I am writing a package where I need to modify a big list through a series of functions. What are the possible ways to achieve this?
I am attaching my implementation but not sure if this is the optimum.
##' @export
test <- function(param = TRUE){
x <- list("a"= data.frame(a1 = c(1,2), a2 = c(1,1)),
"b"= data.frame(b1 = c(2,3), b2 = c(1,2)))
message(paste("in test() function, references to x[[1]]:", inspect(x)[["children"]][[1]][["address"]]))
message(paste("in test() function, references to x[[2]]:", inspect(x)[["children"]][[2]][["address"]]))
for(name in names(x)) updateList(x, name)
message(paste("in test() function, post update references to x[[1]]:", inspect(x)[["children"]][[1]][["address"]]))
message(paste("in test() function, post update references to x[[2]]:", inspect(x)[["children"]][[2]][["address"]]))
x
}
updateList <- function(x, name){
message(paste("updateList() references to x[[1]]:", inspect(x)[["children"]][[1]][["address"]]))
message(paste("updateList() references to x[[2]]:", inspect(x)[["children"]][[2]][["address"]]))
newdf <- rbind(x[[name]], c(4,4))
assign("temp", newdf, envir = parent.frame(n = 1))

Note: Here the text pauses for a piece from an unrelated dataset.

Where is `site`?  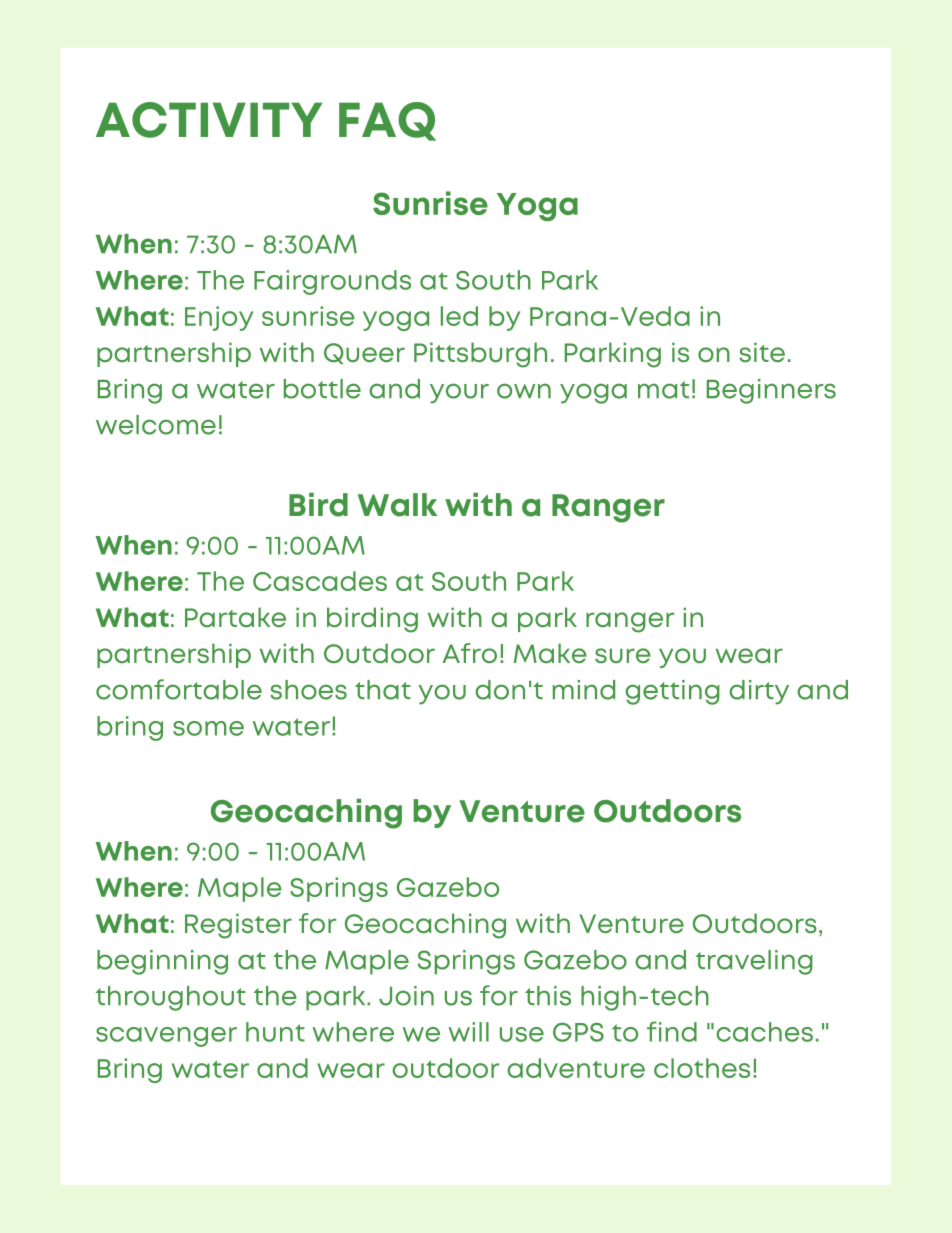
site is located at coordinates (762, 352).
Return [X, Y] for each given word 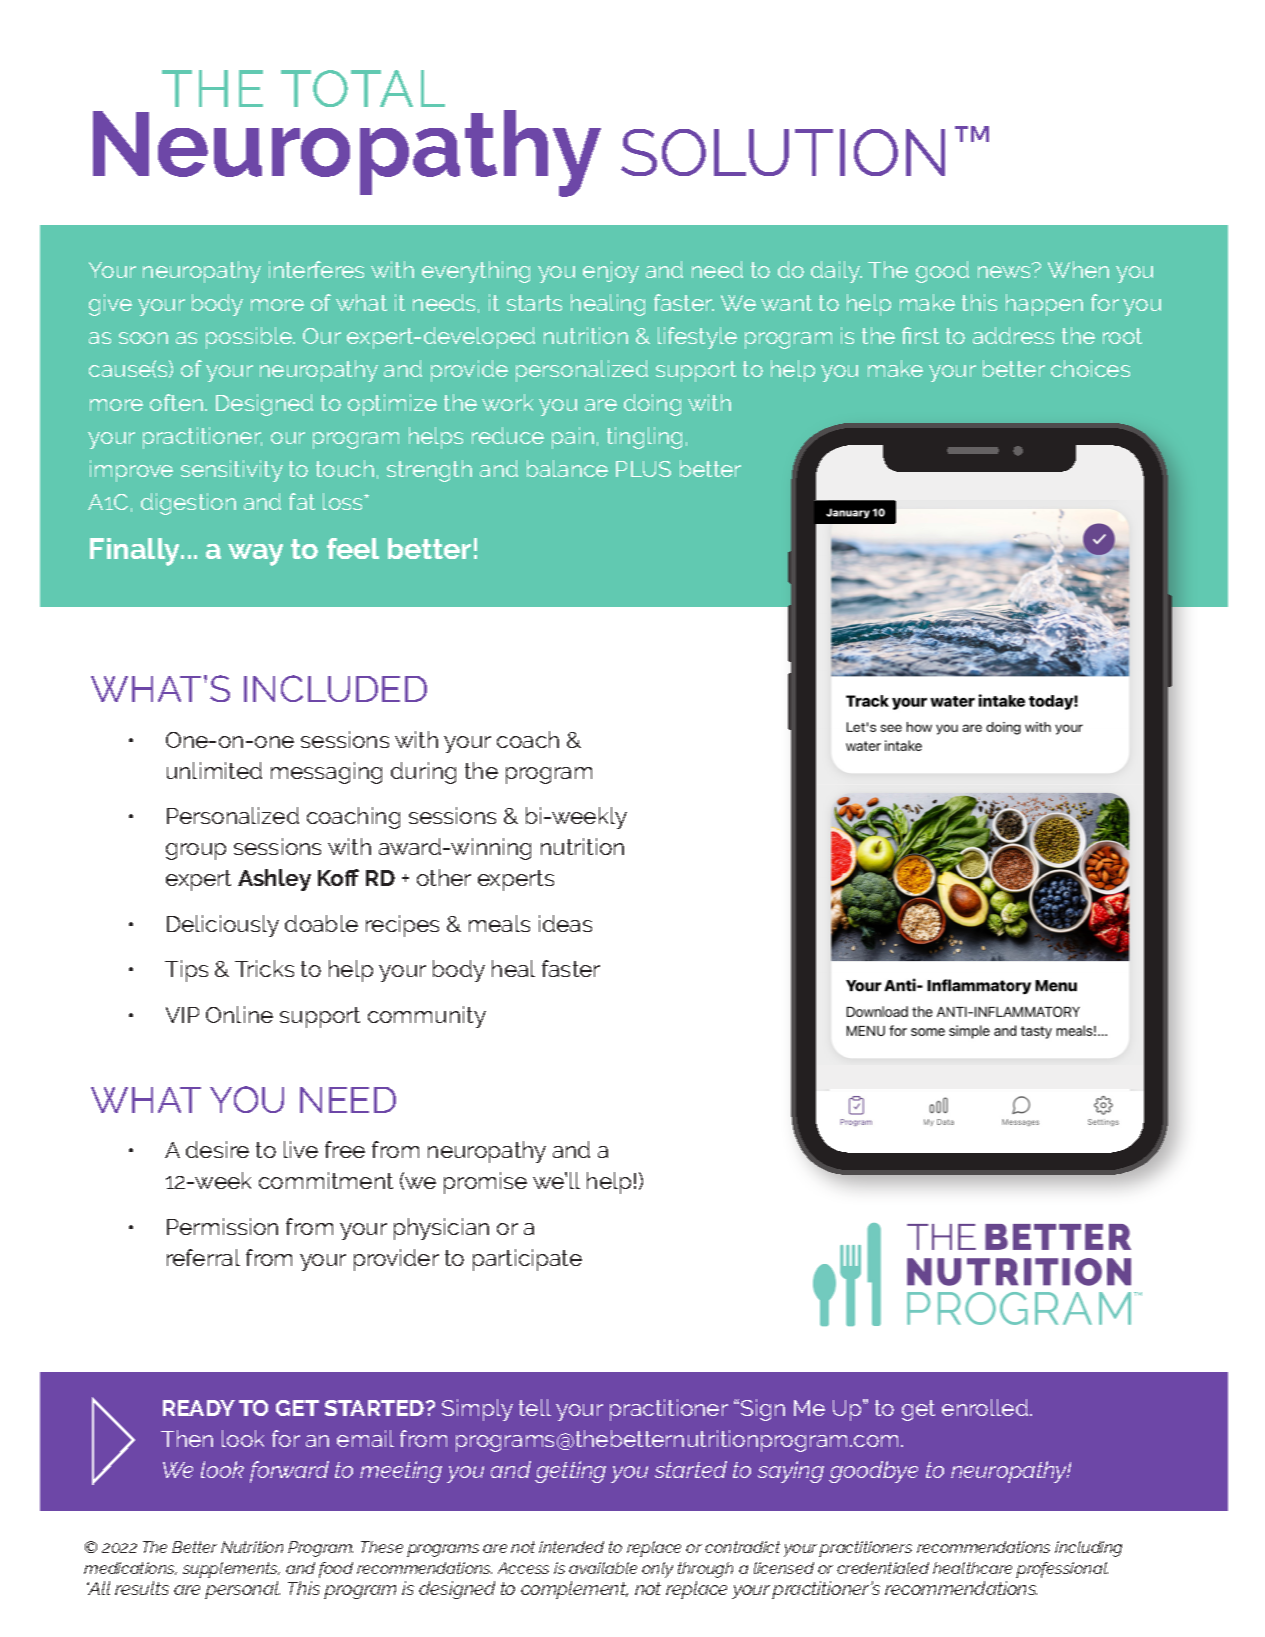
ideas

with(parent.frame(n = 1), x[[name]] <- temp)
invisible(NULL)
}
In the Console
, when I run test()
> library(pryr)
> test()
in test() function, references to x[[1]]: 0x55d66ce9dd98
in test() function, references to x[[2]]: 0x55d670954508
updateList() references to x[[1]]: 0x55d66ce9dd98
updateList() references to x[[2]]: 0x55d670954508
updateList() references to x[[1]]: 0x55d66fca1688
updateList() references to x[[2]]: 0x55d670954508
in test() function, post update references to x[[1]]: 0x55d66fca1688
in test() function, post update references to x[[2]]: 0x55d66ffb8208
$a
a1 a2
1 1 1
2 2 1
3 4 4
$b
b1 b2
1 2 1
2 3 2
3 4 4
Is there a way to make sure that R is not copying? How to know if it has created copies in-between?

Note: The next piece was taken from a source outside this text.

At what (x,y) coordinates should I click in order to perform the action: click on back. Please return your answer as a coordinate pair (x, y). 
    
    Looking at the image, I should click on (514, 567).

As suggested by @len-greski, we can see the address of each element, We can see that at each iteration only one data-frame is copied and rests aren't.
Using environment
is a good option.
k <- lapply(1:100000, identity)
names(k) <- as.character(1:length(k))
f <- function(x, i){x[[i]] <- x[[i]]*2; x}
system.time(for(i in 1:length(k)) f(k, as.character(i)))
This takes almost 2.5 sec on my machine.
e2 <- list2env(k, hash = FALSE)
system.time(for(i in 1:length(k)) f(e2, as.character(i)))
With environment
it takes 0.3 seconds. 10 times faster!! With hash = TRUE
, it is 100 times faster.